Unregistered conveyancing remains a key skill for solicitors and other practitioners with a residential or commercial property practice. This course provides you with an important review of how to deal effectively with unregistered land, and common issues you may come across, whether you’re acting for the buyer or seller.
According to HM Land Registry, as much as 15% of land in England and Wales is still unregistered, even though it became compulsory in 1985, so it’s no surprise that conveyancing lawyers will continue to come across unregistered titles.
So when an unregistered title lands on your desk, what should be looking for?
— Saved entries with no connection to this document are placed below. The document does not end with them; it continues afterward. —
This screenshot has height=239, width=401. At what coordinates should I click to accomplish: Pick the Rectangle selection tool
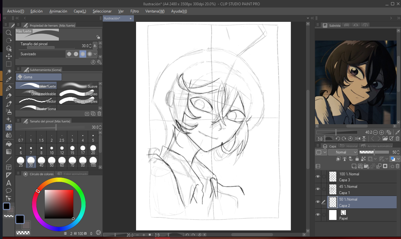(x=9, y=64)
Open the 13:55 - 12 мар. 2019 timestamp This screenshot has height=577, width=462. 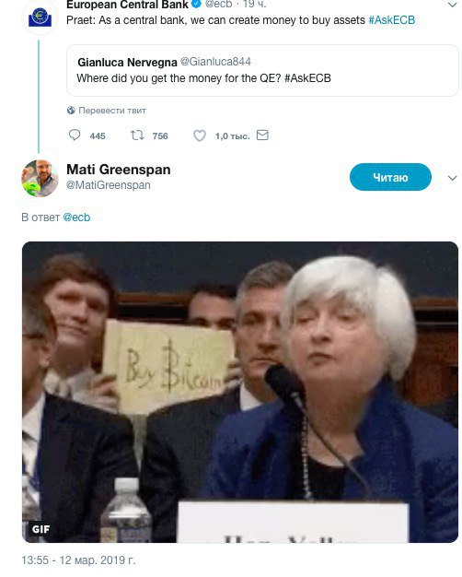(78, 560)

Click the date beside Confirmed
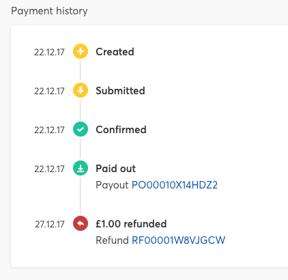pos(49,130)
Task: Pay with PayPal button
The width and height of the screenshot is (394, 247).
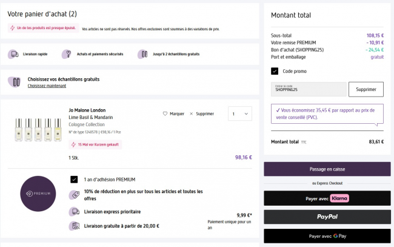Action: pyautogui.click(x=327, y=217)
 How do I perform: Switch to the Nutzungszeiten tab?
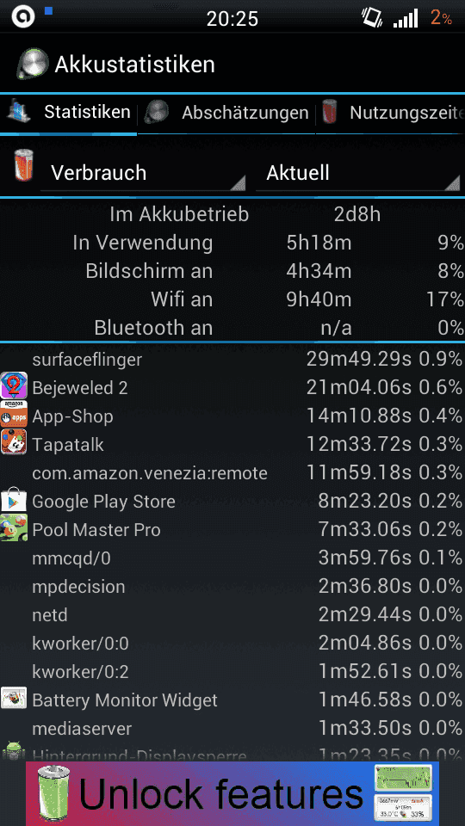(391, 113)
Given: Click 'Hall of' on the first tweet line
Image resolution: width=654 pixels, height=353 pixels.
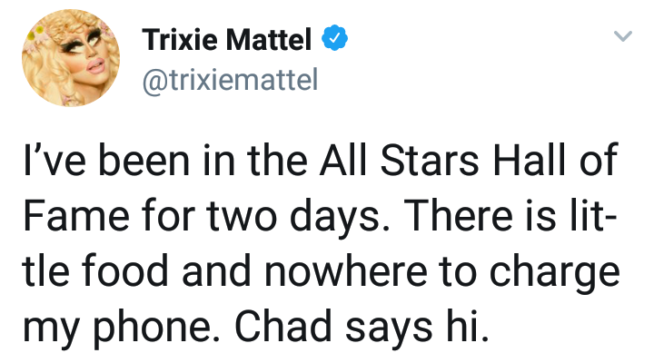Looking at the screenshot, I should point(555,160).
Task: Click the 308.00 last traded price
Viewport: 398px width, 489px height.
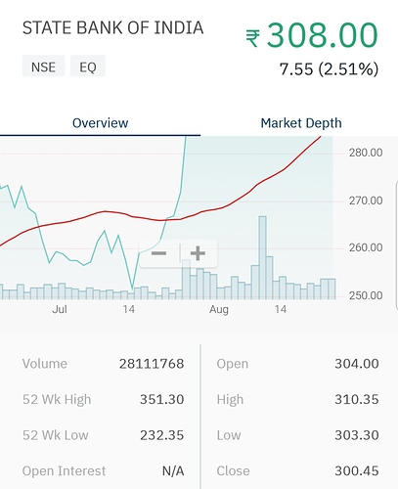Action: [323, 34]
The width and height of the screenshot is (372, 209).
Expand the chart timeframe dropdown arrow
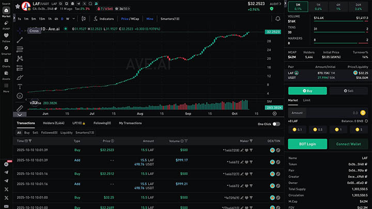[74, 19]
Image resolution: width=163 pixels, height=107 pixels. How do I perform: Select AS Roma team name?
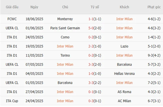pyautogui.click(x=124, y=92)
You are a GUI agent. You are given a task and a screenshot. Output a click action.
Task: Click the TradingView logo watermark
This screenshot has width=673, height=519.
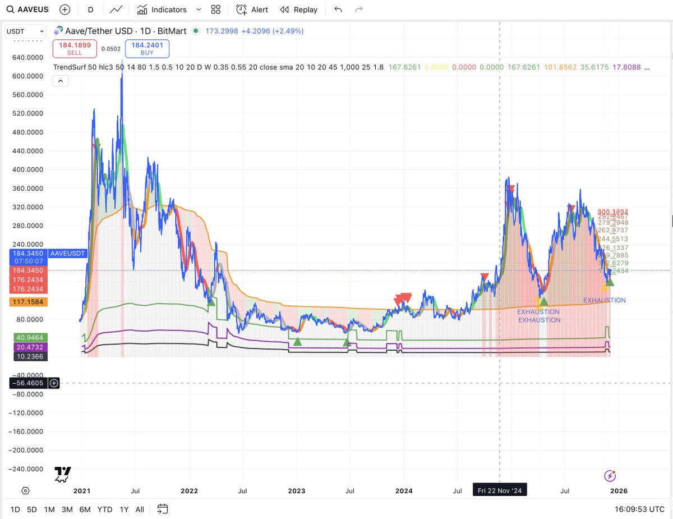pyautogui.click(x=62, y=474)
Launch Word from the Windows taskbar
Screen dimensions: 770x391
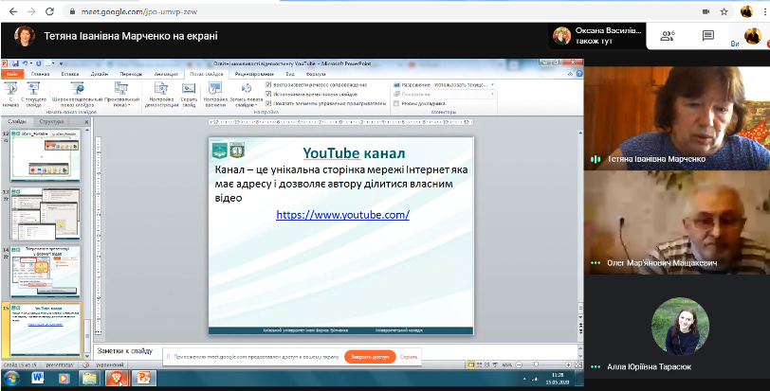(x=38, y=378)
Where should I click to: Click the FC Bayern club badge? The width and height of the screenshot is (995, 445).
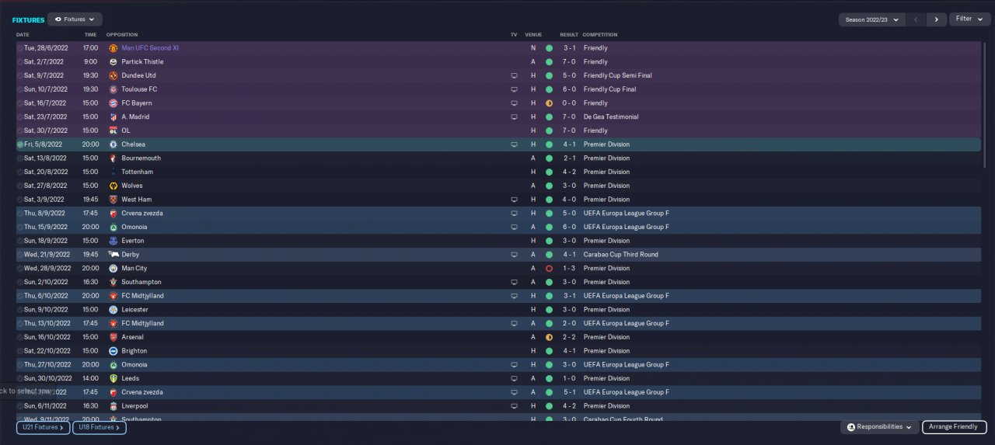click(x=113, y=103)
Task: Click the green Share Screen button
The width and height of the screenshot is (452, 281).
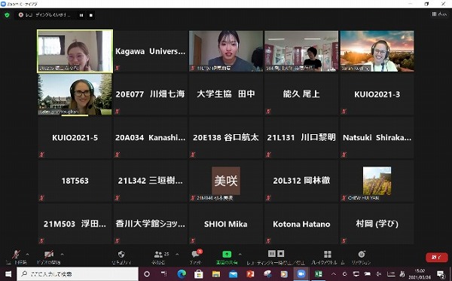Action: [227, 257]
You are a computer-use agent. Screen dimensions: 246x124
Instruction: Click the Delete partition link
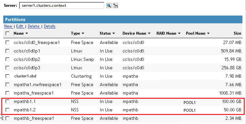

What story will the historical title deeds and documents be telling you; and what steps should you take from the start of the matter right through to checking the final title registered at Land Registry?
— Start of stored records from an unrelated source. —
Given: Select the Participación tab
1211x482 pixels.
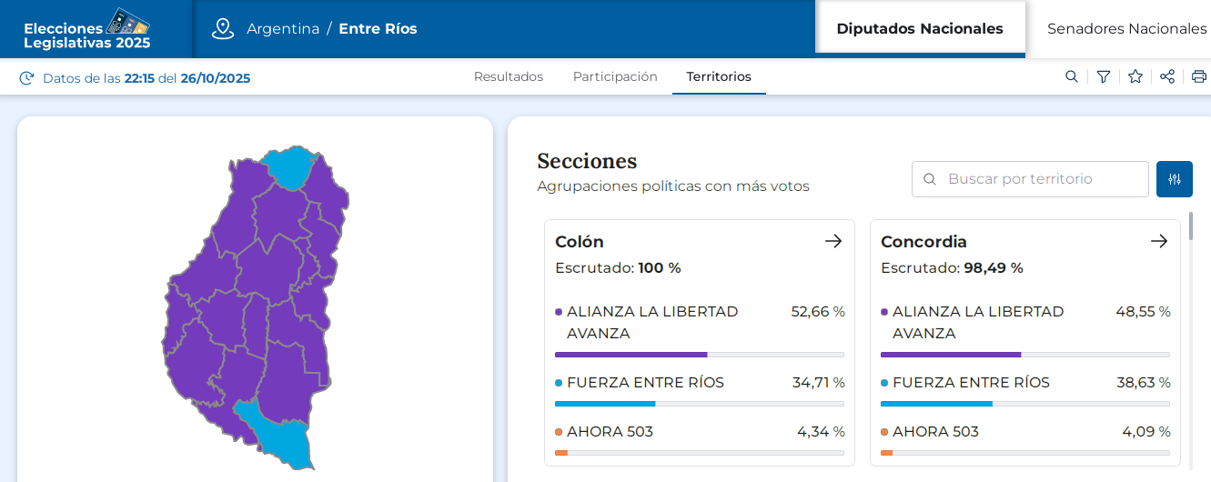Looking at the screenshot, I should click(x=615, y=76).
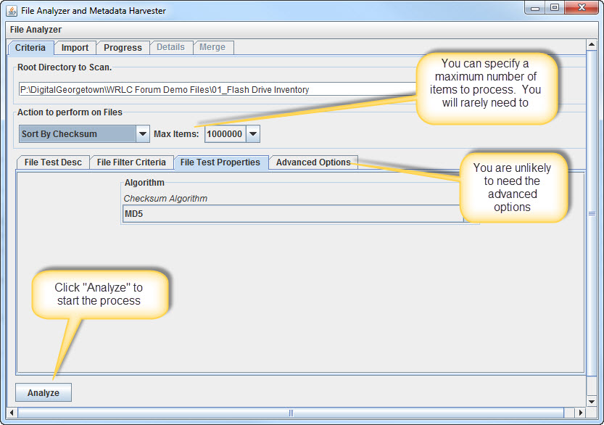Switch to the Import tab
Screen dimensions: 604x425
pos(75,48)
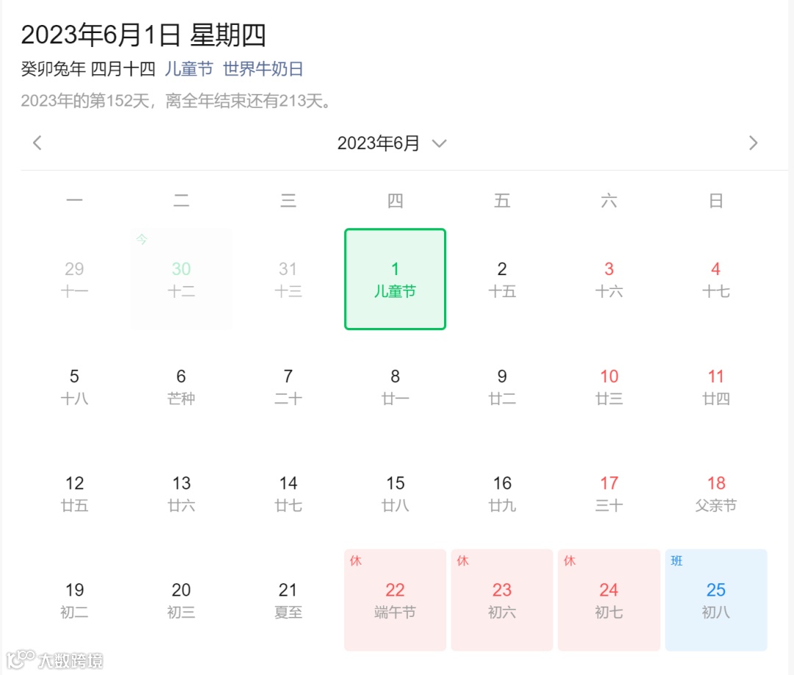Select May 29 grayed date
794x675 pixels.
coord(74,279)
Our well known and respected property expert, Hannah Mackinlay, will take you through the key steps of unregistered land conveyancing. You will have practical examples and exercises, and focused checklists and flowcharts which you can apply to your own practice.
Key learning outcomes
- Understand unregistered title including third party interests and unregistered searches
- Identify crucial documents of title to establish an unbroken chain of ownership
- How to approach potential pitfalls
What does this course cover?
This course covers the basics of unregistered conveyancing, and the potential issues you may come across in specific matters, including:
- Key differences between unregistered and registered land
- How to draft an epitome of title (and rarely, an abstract of title)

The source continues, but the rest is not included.